Assange et WikiLeaks sont passés sur les strapontins de l’Histoire, car ainsi vont les choses aujourd’hui, – très vite, dans un temps historique contracté, avec des crises se succédant comme autant d’explosions. Il n’empêche, ce qu’ils ont fait a été fait et bien fait, et la méthode WikiLeaks fleurit partout, jusqu’à être devenue un véritable réseau d’information à elle seule, capable de concurrencer victorieusement le réseau officiel jusqu’à mettre gravement en cause son crédit. Ils ont joué leur rôle et ont tenu leur rang dans la grande entreprise de déstructuration que la puissance des courants métahistoriques a lancée contre le Système. De ce point de vue, la phase essentielle de l’affaire WikiLeaks/Cablegate, celle où l’apport historique est incontestable, est terminée.
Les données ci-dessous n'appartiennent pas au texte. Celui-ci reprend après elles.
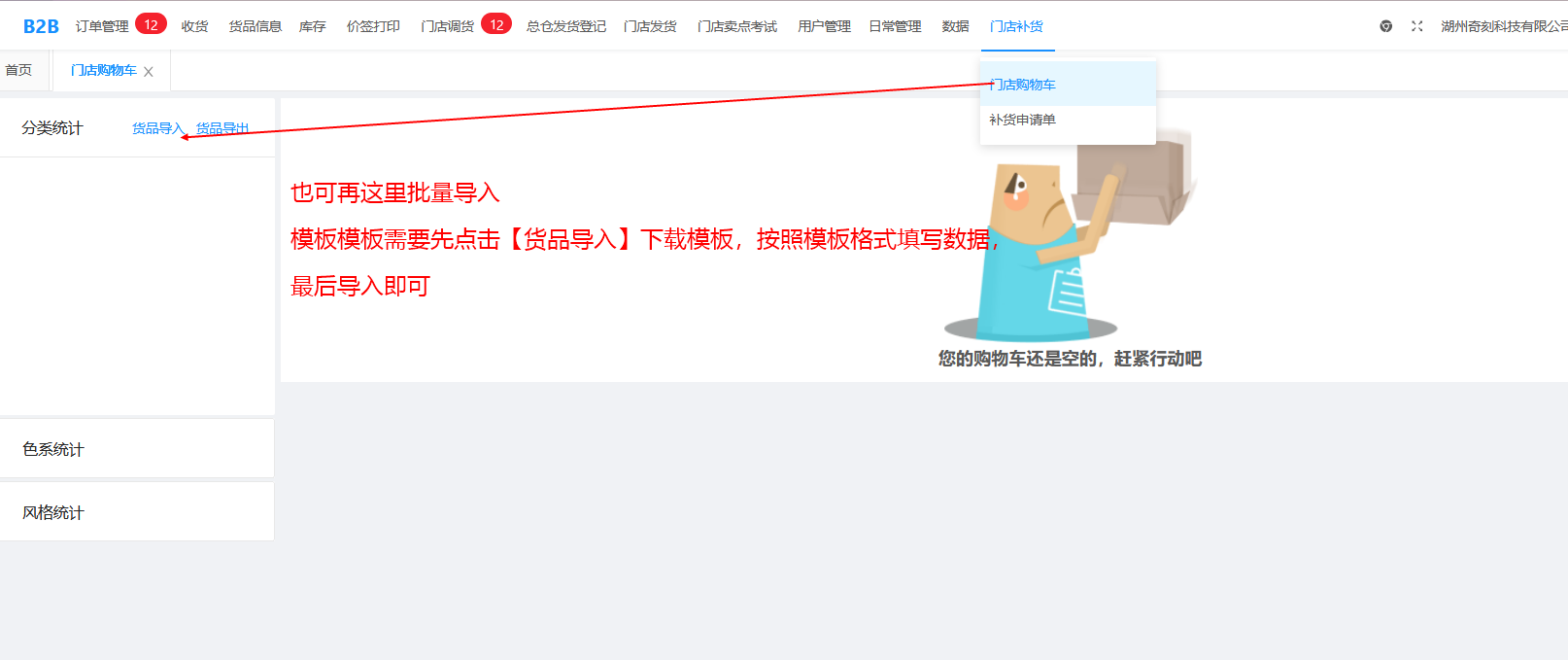Expand the 色系统计 panel

point(53,449)
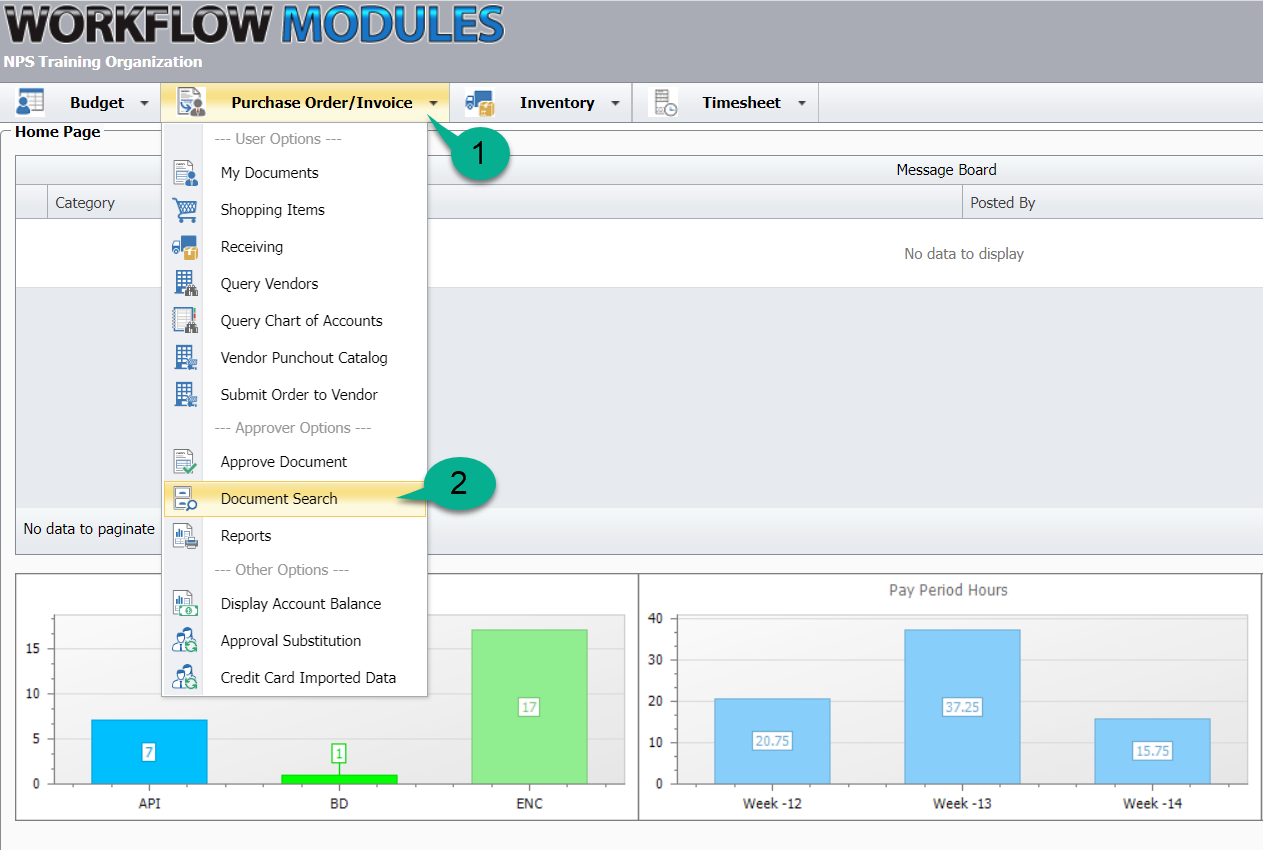Screen dimensions: 1263x850
Task: Click the Approval Substitution people icon
Action: [x=185, y=641]
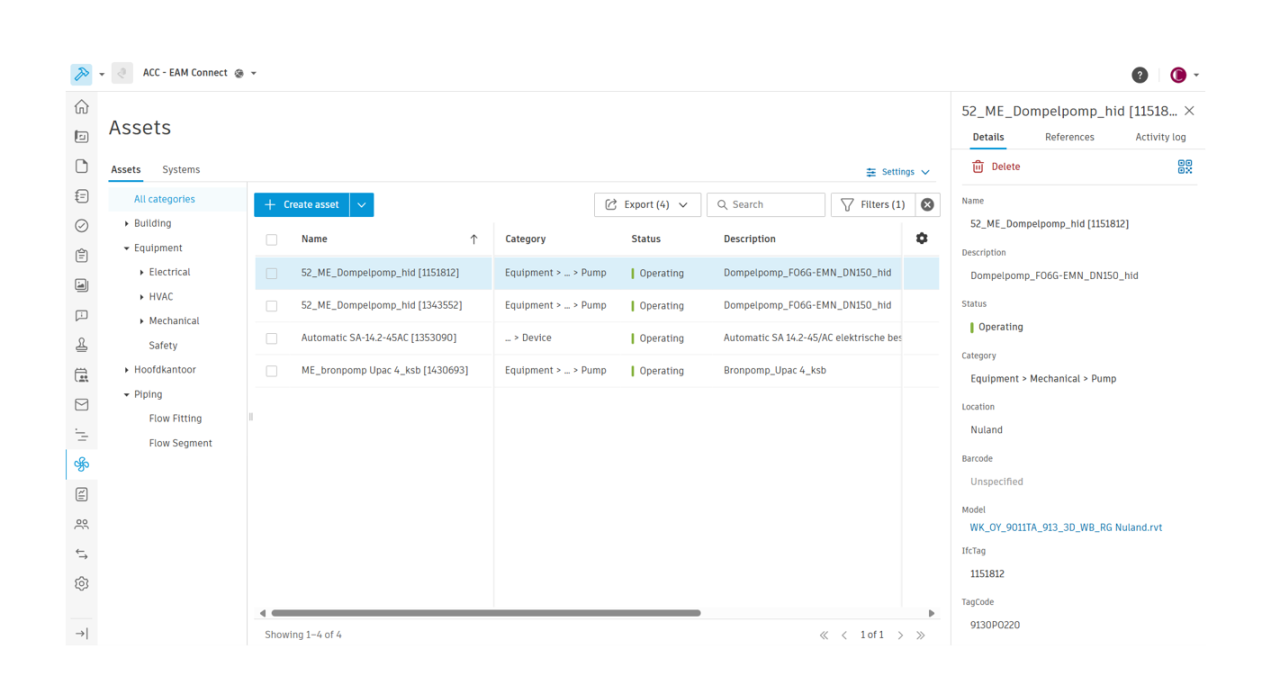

Cela ne signifie pas qu’une nouvelle phase ne pourrait pas commencer, par exemple au cas où les USA et la Suède s’entendaient pour machiner une extradition d’un Assange préalablement extradé vers la Suède, de la Suède vers les USA. Si le Système est certes assez bête pour pousser sa soif de vengeance jusque là, Assange redeviendrait le héros antiSystème persécuté par le Système et il pèserait à nouveau de tout son poids. Le Guardian serait le premier à protester et à réclamer sa libération. Ce serait qu’alors Assange aurait été mobilisé pour une nouvelle phase historique, où il pourrait figurer avec avantage pour le destin de la bataille collective. Mais il s’agirait évidemment d’une autre crise que celle de décembre dernier, dont les avantages et les effets bénéfiques restent acquis et verrouillés.